I don't understand why these rare interrupts show up, but the workaround masks the problem.
// The method of detecting the end of the SPI transfer depends on the
// number of bytes in the sequence.
if ( MAX(tx_len, rx_len) > MAX_SPI_BYTES_FOR_POLLING_OF_END_EVENT )
{
// For longer sequences, use the default method of an SPI interrupt
// which will wake the processor to call the interrupt handler which
// will clear the spi_xfer_active flag to signal transmission complete.
// This allows sleeping while we wait, saving a lot of energy.
spi_xfer_active = true;
err_code = nrfx_spim_xfer(&spi, &xfer_desc, 0);
APP_ERROR_CHECK(err_code);
if (err_code == NRF_SUCCESS)
{
// Sleep while we wait
while (spi_xfer_active)
{
nrf_pwr_mgmt_run();
}
}
} else {
/* For short sequences it is faster, and thus more efficient, to skip
* the interrupt and handler overhead and just directly poll the
* EVENT_END register for this SPI instance. This allows this routine
* to be called by an interrupt service routine without a deadlock
* between the two interrupts, and it is also much faster.
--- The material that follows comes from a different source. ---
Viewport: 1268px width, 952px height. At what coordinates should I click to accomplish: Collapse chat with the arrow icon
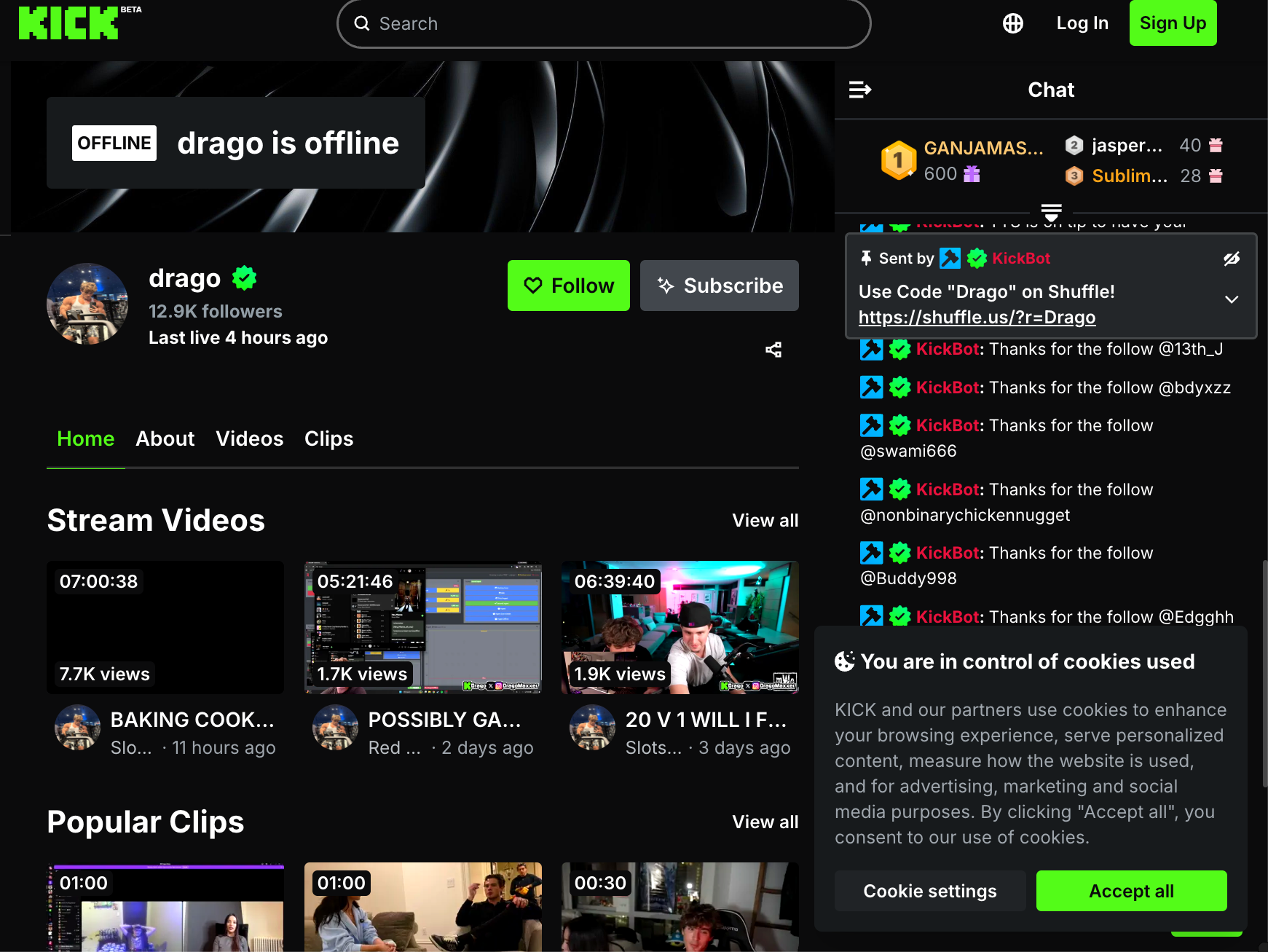point(860,90)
The very
* frequently used 2 byte sequence of reading the serial flash chip's
* status register (e.g.- for WIP busy flag) takes 37 usecs to be
* recognized as done using the interrupt scheme, even though the
* transmission only takes 4 usecs (@ 4 Mbps). But with this scheme
* it takes only 3.6 usecs (signaling the end of RX/TX buffers even
* before the last bits are clocked out), thus 10 times faster and
* less energy.
*/
// Indicate the SPI bus activity with the flag
spi_xfer_active = true;
err_code = nrfx_spim_xfer(&spi, &xfer_desc, NRFX_SPIM_FLAG_NO_XFER_EVT_HANDLER);
APP_ERROR_CHECK(err_code);
if (err_code == NRF_SUCCESS)
{
// Wait for the SPI EVENT_END register to flag the end of the TX and RX buffers
/* Check the spi_xfer_active as well. This is a workaround for the problem with
* the SPI interrupt still happening (very rarely) even though the
* NRFX_SPIM_FLAG_NO_XFER_EVT_HANDLER flag is specified. When the IRQ happens
* it clears both spi_xfer_active and the END event bit. So the workaround
* ensures we see the end of the SPI transfer via one way or the other rather
* than hanging here forever for an END event that will never come. */
while ( !*p_end_event_reg && spi_xfer_active )
;
}
// The driver doesn't release the ss_pin if there is an event handler
// but we have overridden it with the NRFX_SPIM_FLAG_NO_XFER_EVT_HANDLER flag.
// So we need to do it ourselves here to tell the chip
// that this SPI transfer is finished.
nrf_gpio_pin_write(SF_NRFX_SPIM_SS_PIN, SF_SS_PIN_ACTIVE_STATE ? 0 : 1);
spi_xfer_active = false;
}